I have 17 lbs of frozen Mulberries that are thawing for a 3 gal batch of wine.
There are stems on all the berries that I really don't want to remove. I have heard that one may crush the berries with a wine press http://www.finevinewines.com/p-478-5517.aspx and not have to remove the stems. I do not have a steamer, so my question is:

Is there a better way to get the juice from the berries without having to remove the stems, or should I go ahead as planned and use the wine press? (I have heard that the stems will make the wine bitter)

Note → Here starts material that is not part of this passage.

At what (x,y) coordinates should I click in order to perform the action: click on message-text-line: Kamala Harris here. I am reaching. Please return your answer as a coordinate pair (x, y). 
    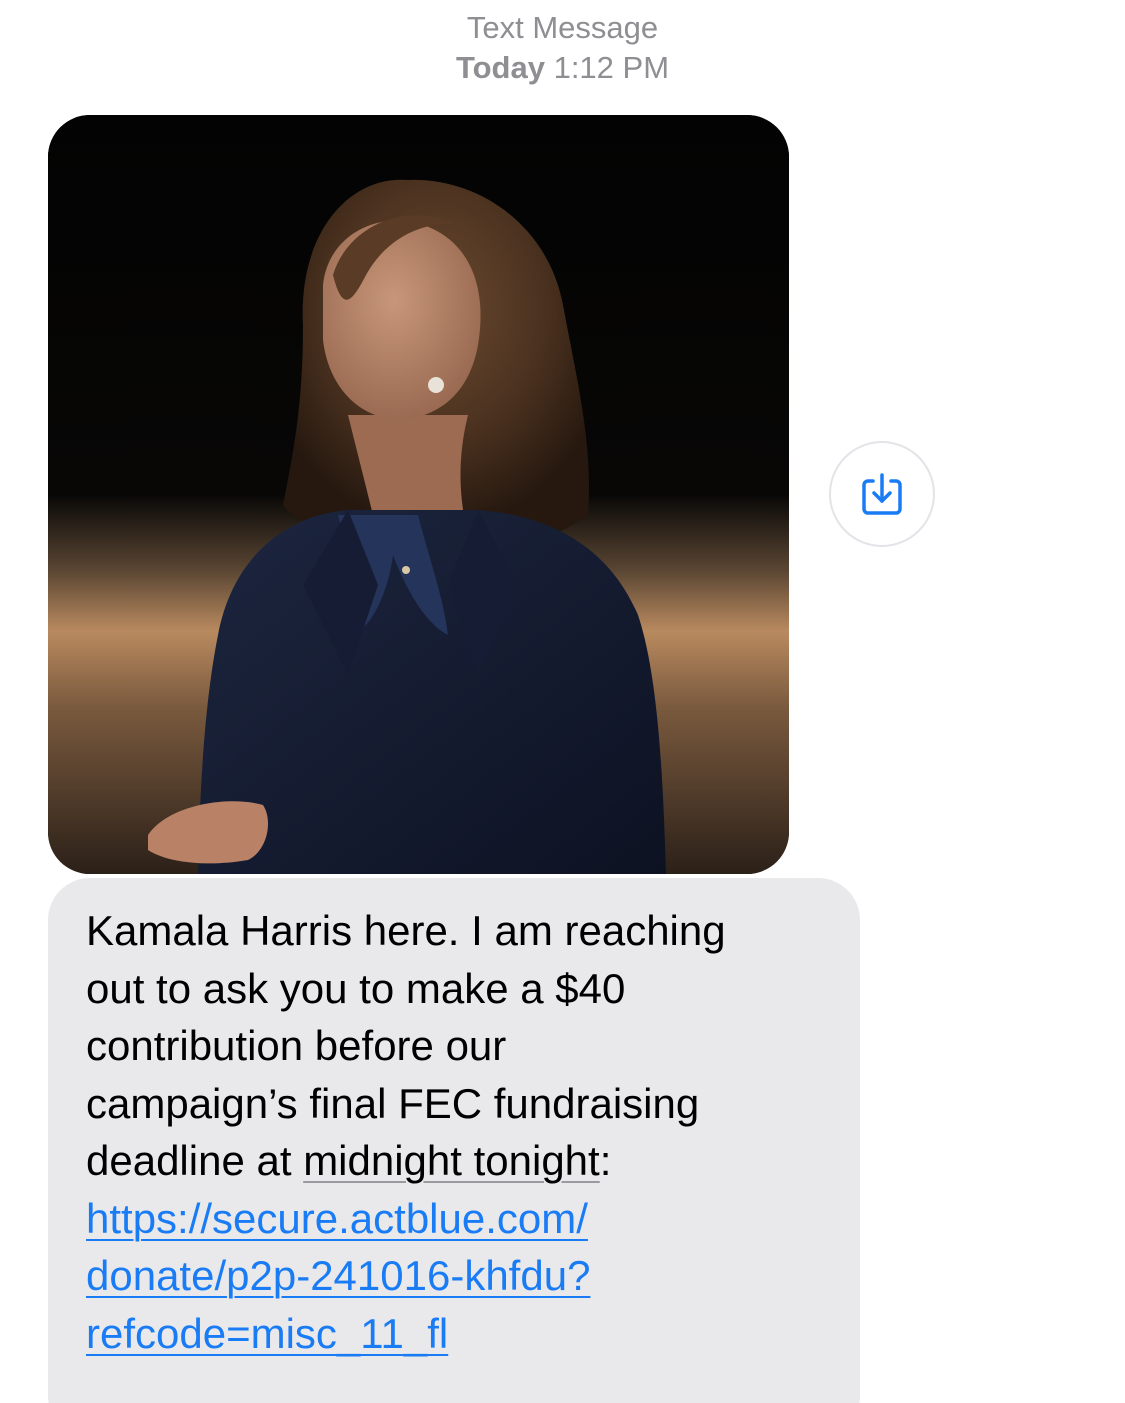
    Looking at the image, I should click on (406, 930).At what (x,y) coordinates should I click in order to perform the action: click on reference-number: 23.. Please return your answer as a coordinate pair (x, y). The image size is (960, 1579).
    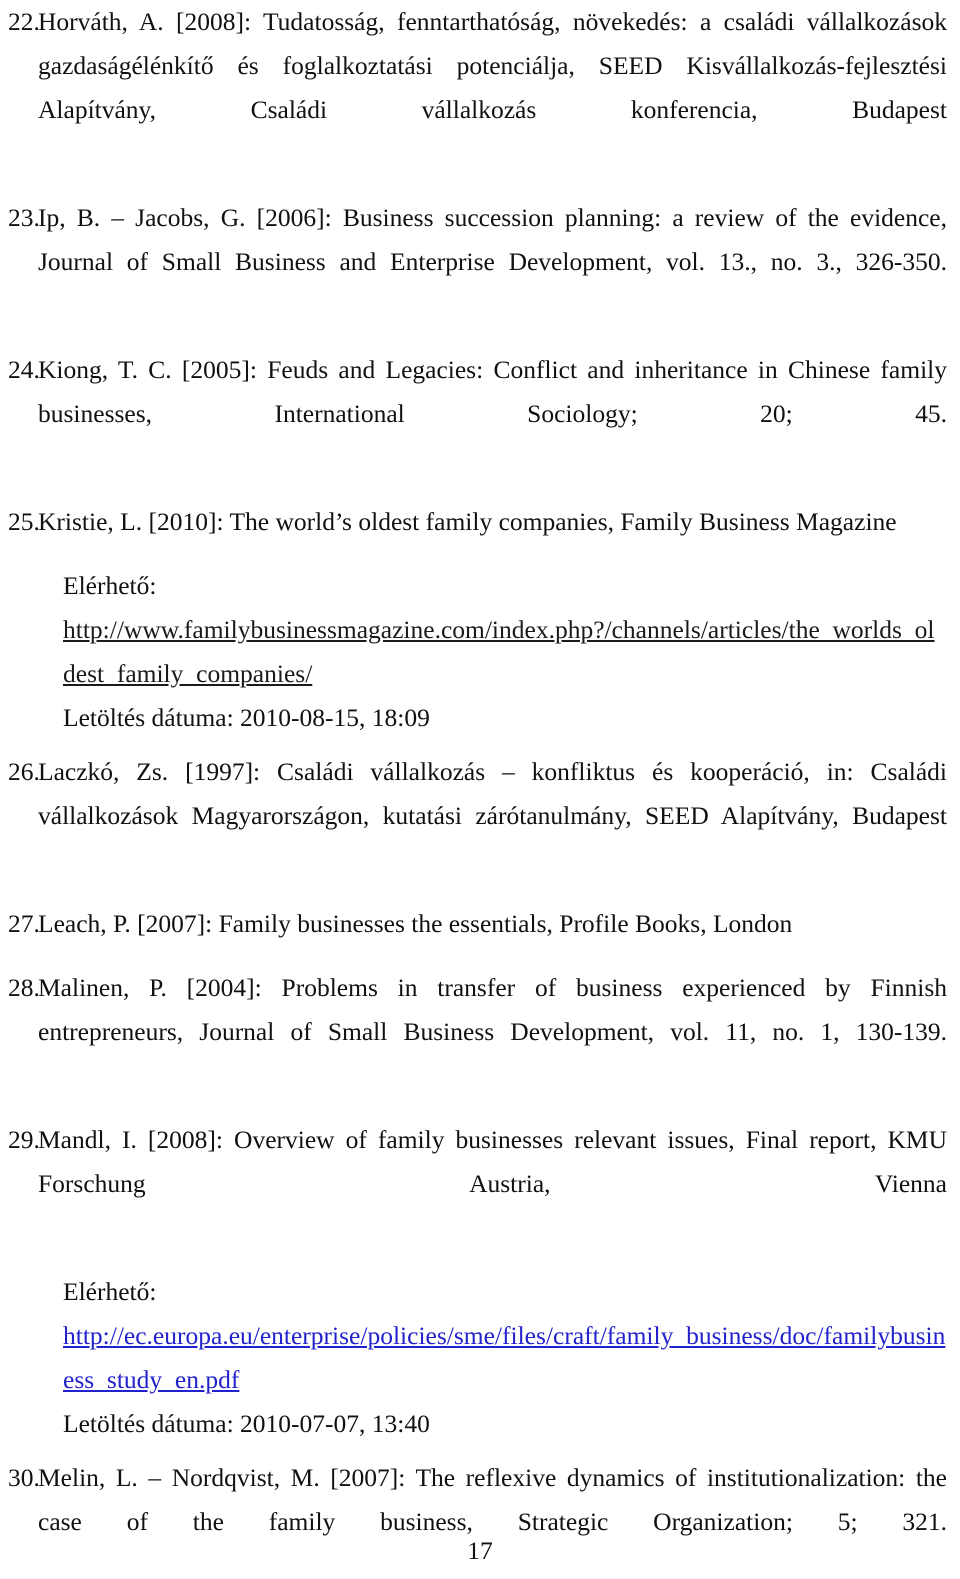
    Looking at the image, I should click on (24, 218).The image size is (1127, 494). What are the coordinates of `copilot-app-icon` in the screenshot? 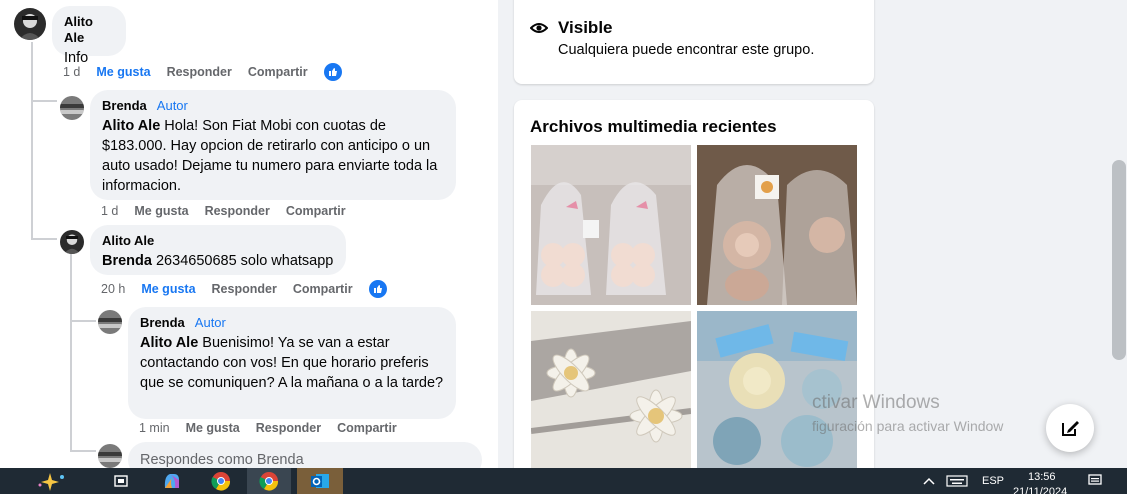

Thanks in advance for your replies


----------



## fivebk (Mar 14, 2011)

I used whole berries on my first batch. I froze them, thawed them out, did not remove the short stems and started the batch. I can't say that I had a bitter taste in the wine at all. I do however beleive that steamed juice makes a better final product ( at least when using Mulberries ) Just my opinion whatever it's worth. My second batch I used steamed juice and only juice. It's been bulk aging about 7 months now and is better than my first batch was at 12 months.
months.

BOB


----------



## Kemo (Mar 14, 2011)

Definitely Steam juice. The stems have a lot of tannin in them. Good Luck! The recipe sounds good


----------



## Wade E (Mar 14, 2011)

Yeah, I just used the whole berry also.


----------



## Guapo (Mar 15, 2011)

Ok, I used a wine press and got 1-1/4 gallons of pure undiluted mulberry juice. It did a good job actually. The juice was really thick and I believe will make a fine wine. Time will tell. Thanks to everyone for your input!


----------



## gaudet (Mar 16, 2011)

Keep us posted Guapo. I've got last years batch aging in the carboy and awaiting bottling soon. Almost time to go start picking this years batch....


----------